CXCL14 increase dendritic cell antigen presentation and promote asthma immune response.

Abstract

Asthma is a chronic airway inflammatory disease characterized by reversible airflow limitation and airway hyperresponsiveness, which requires long-term drug treatment and management. It is very important to study the etiology and pathogenesis of asthma for clinical asthma prevention and treatment. In this study, to understand the correlation between C-X-C motif chemokine ligand 14 (CXCL14) in bone marrow dendritic cells (BMDCs) and antigen presentation of asthma dendritic cells (DCs), an in vitro model of BMDCs was constructed for RNA sequencing (RNA-seq). The changes of CXCL14 in BMDCs after house dust mites (HDM) stimulation were evaluated. Finally, evaluated the inflammation of the lung tissue in mice, and the expression of costimulatory molecules on the DCs surface in the lung tissue was analyzed by flow cytometry. The results showed that CXCL14 was upregulated in BMDCs after HDM stimulation, and its function was related to signal molecule interaction and the immune system. The expression of CXCL14 was increased in the HDM-induced allergic asthma model.
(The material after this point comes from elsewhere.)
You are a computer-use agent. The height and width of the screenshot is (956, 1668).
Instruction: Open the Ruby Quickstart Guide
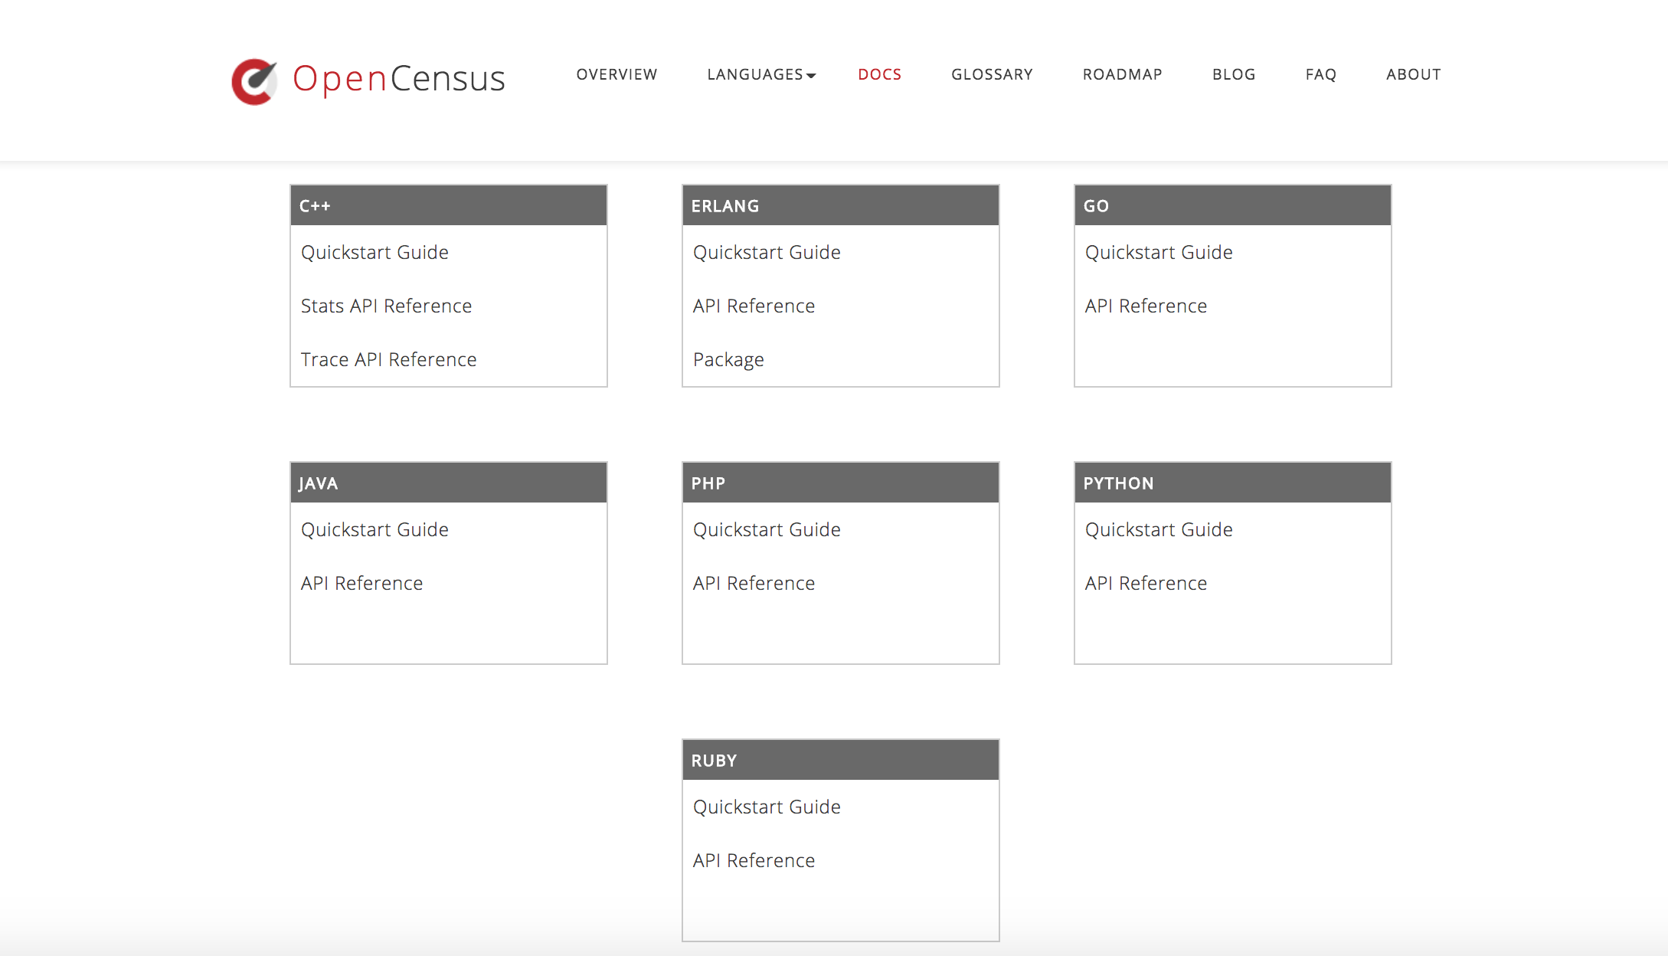pos(767,807)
Knockdown of CXCL14 reduced the expression of costimulatory molecules CD86, CD80, and major histocompatibility complex II on the surface of DCs in the lung tissue of mice, induced immune tolerance, and reduced lung inflammatory cell infiltration and inflammatory factor levels, providing new ideas and theoretical basis for the clinical treatment of bronchial asthma.